■ **About this task**
Beginning at the line that holds "Task: Click the distant boat in the photo", repeat every line through the last line of the material, exactly, and drop any pictures.

(Source material Opens)

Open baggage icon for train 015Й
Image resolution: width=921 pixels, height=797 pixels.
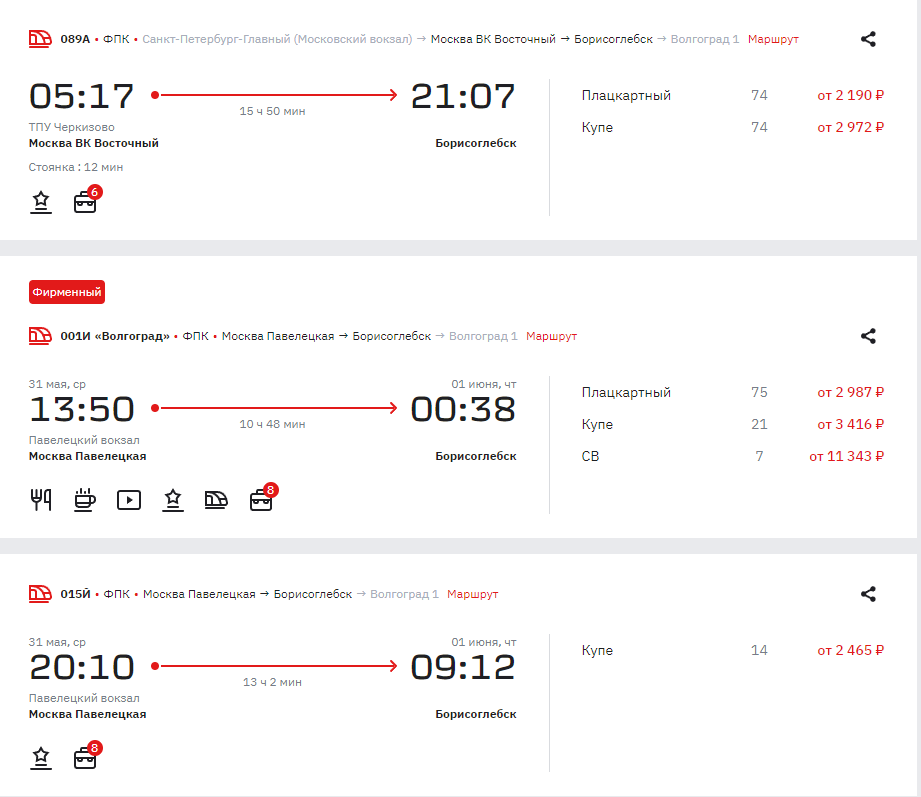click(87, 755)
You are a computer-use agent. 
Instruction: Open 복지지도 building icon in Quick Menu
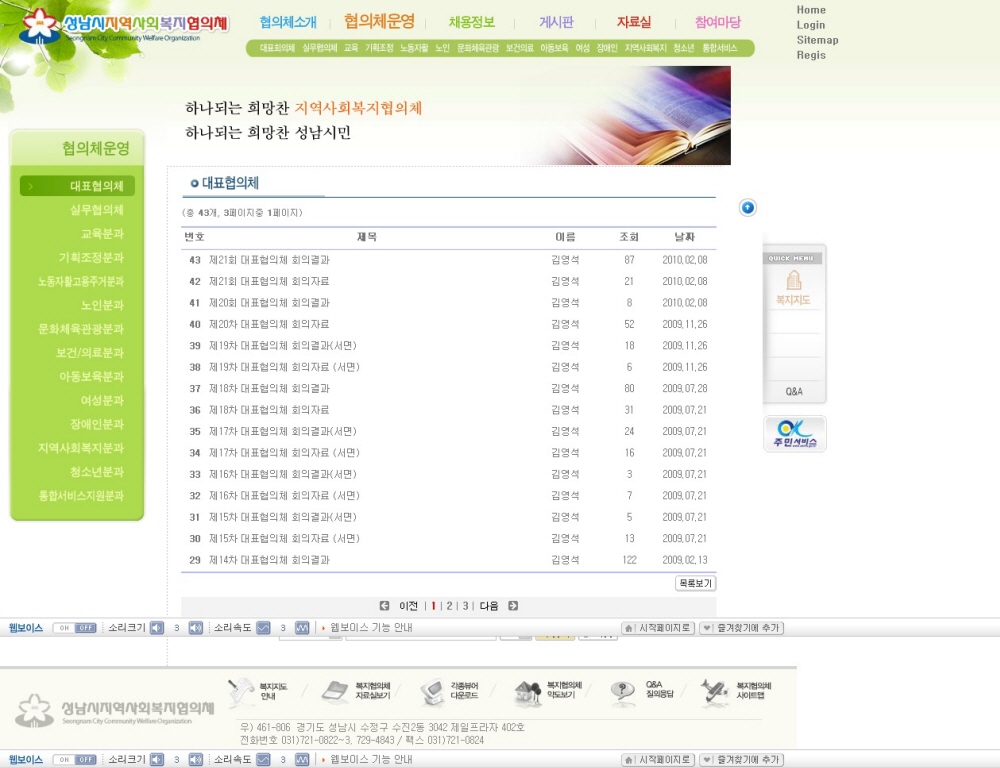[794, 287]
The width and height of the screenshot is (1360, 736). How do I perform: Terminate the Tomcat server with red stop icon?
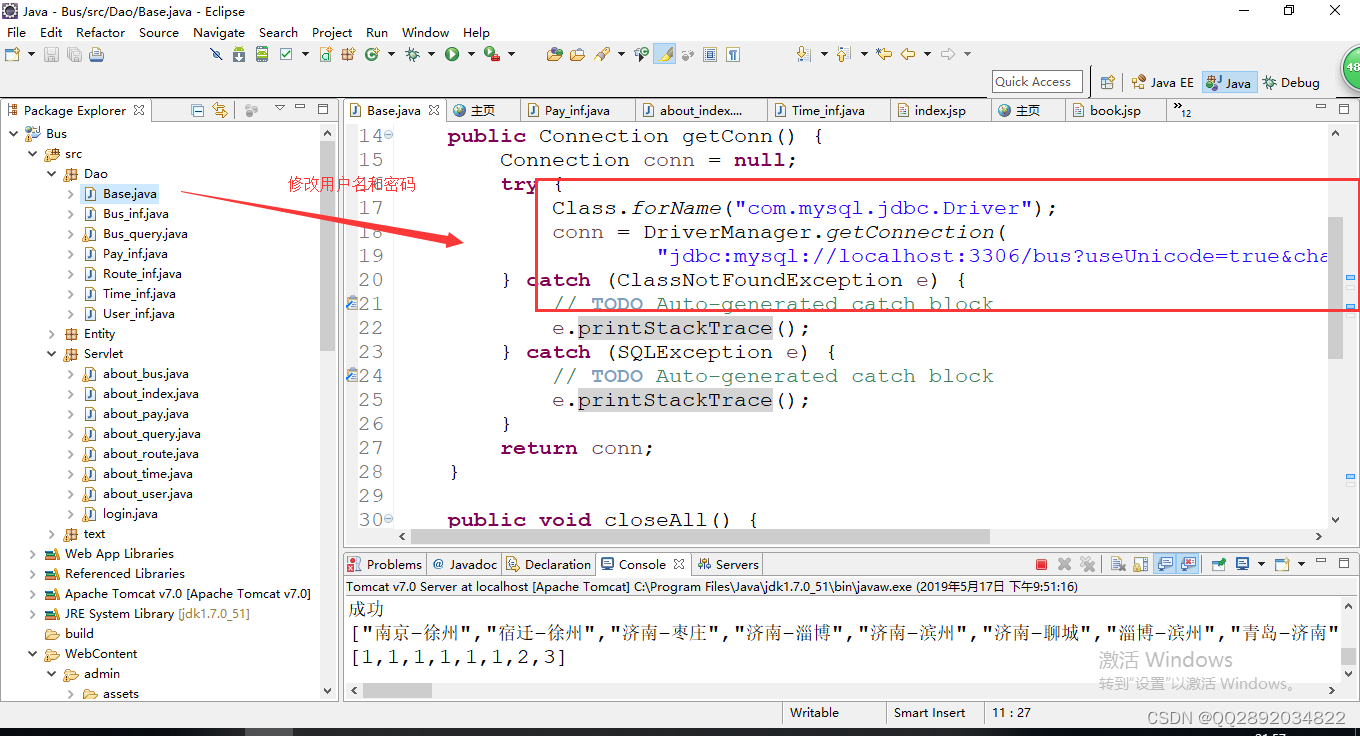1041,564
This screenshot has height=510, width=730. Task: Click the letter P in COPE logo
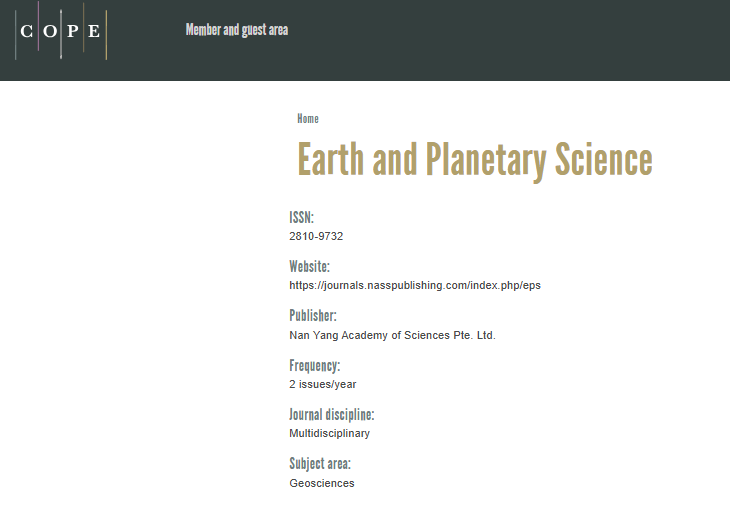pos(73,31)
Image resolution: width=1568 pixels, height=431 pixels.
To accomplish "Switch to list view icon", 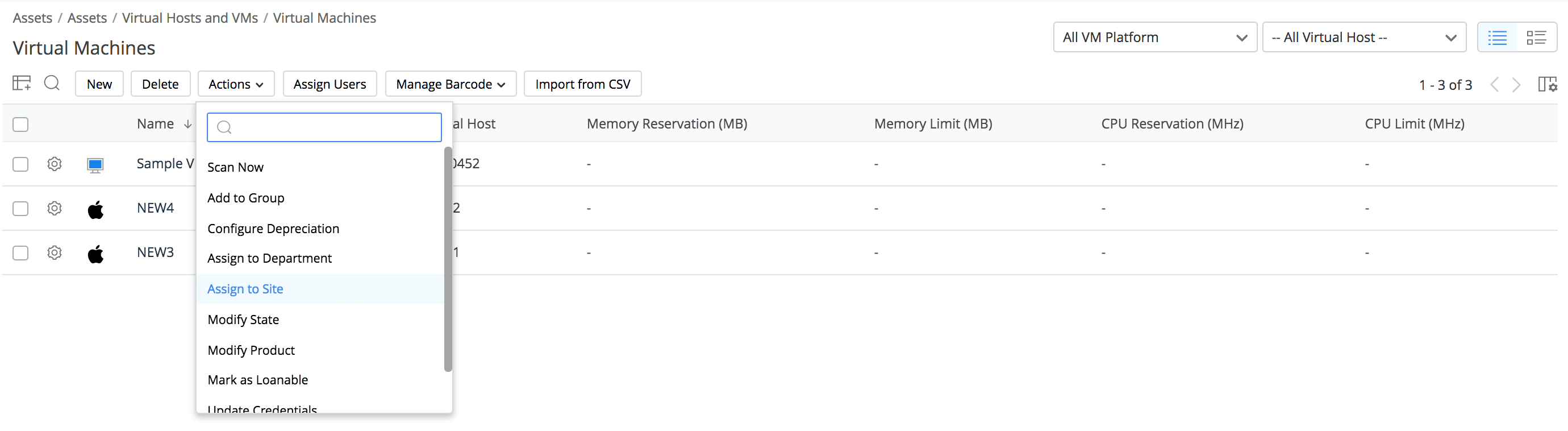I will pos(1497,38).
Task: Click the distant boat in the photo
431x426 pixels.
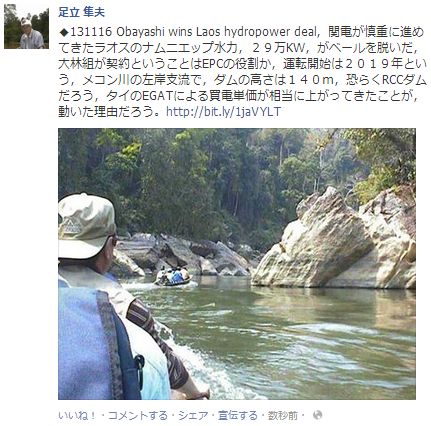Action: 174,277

(Source material Closes)

■ **Solution**
Task: Click the distant boat in the photo
431x426 pixels.
Action: 174,277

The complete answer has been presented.